Day 2, bake. This recipe uses a dutch oven for baking. Preheat your oven to 475ºF with a rack in the center of the oven. Put the dutch oven with the lid on the rack while the oven preheats. Once the oven has reached temperature, invert the dough on a lightly floured countertop. Even better is to invert the dough on a piece of parchment paper. Make sure you have oven mitts then take the (very hot) dutch oven out of the oven and place on the counter or stove. Remove the lid and rest one of your mitts on top of the lid so you don’t touch it by accident. Take the ends of the parchment paper and carefully lift and transfer the dough to the dutch oven. Cover the dutch oven and place it back in the oven. Bake covered for 30 minutes then uncover and bake for another 20-25 minutes, checking your bread at the 15-18 minute mark just in case your oven runs hot. When done, tilt the bread out of the dutch oven and let it cool on a rack for at least 20 minutes before slicing.

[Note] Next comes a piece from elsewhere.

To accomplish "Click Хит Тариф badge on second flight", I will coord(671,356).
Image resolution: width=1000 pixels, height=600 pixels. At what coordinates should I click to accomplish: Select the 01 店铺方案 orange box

- This recipe is my modification on Ken Forkish’s Overnight Country Brown Bread and employs the techniques in his book Flour, Water, Salt, Yeast which are illustrated in this set of videos. I recommend viewing them for proper execution of stretch-and-fold, shaping the dough, proofing and baking.
- “Autolyse”: A true autolyse means combining only the flour and water–not the starter and salt–for a brief rest to hydrate the flour without starting the fermentation process. Lately I’ve been incorporating the starter during the short rest period and have been yielding better results.
Would you use this bread to make a sandwich? Thinking of flavors to pair..
Hi, Naina. The flavors are subtle here so I would say, yes. This is coming from someone who loved cinnamon raisin bread toasted and topped with cheddar cheese to it can work with savory-sweet. It might also go well with fig jam and ham and brie, for example. Hope these suggestions help.
This turned out beautifully!! The crust was golden and had such a delicious orange flavor. I did use craisins instead of raisins for personal preference. Thank you for the recipe!
So glad you liked this recipe, Holly. I love craisins too and I bet they were delicious in your bread. 🙂
Hi there! I have loved reading through your posts. I too have been devoted to the Ken Forkish methods and had some confusion about the feeding ratios which thankfully your blog cleared up for me!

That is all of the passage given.